• RECORDS FOR THIS TASK:
— BEGIN —

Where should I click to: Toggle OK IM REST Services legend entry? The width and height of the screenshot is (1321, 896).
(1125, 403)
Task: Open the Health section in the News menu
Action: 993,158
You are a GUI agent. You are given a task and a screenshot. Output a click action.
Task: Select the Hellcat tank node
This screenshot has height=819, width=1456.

— END —
— BEGIN —

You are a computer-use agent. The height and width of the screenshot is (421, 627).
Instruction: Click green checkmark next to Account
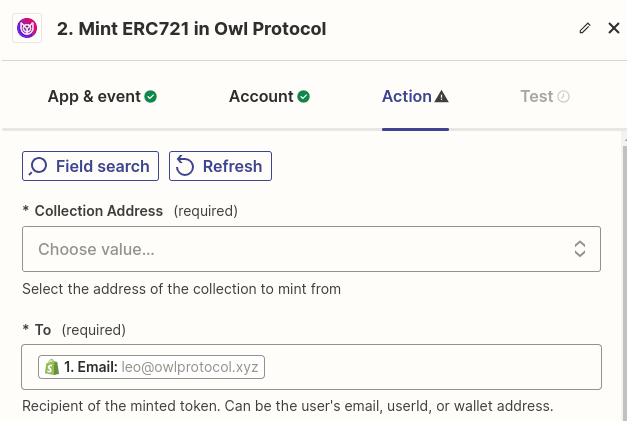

— END —

• STATED TASK: Duplicate everything from the line containing "You are a computer-use" down to the line containing "Instruction: Click green", ends included.

• SOLUTION TO THIS PROBLEM:
You are a computer-use agent. The height and width of the screenshot is (421, 627).
Instruction: Click green checkmark next to Account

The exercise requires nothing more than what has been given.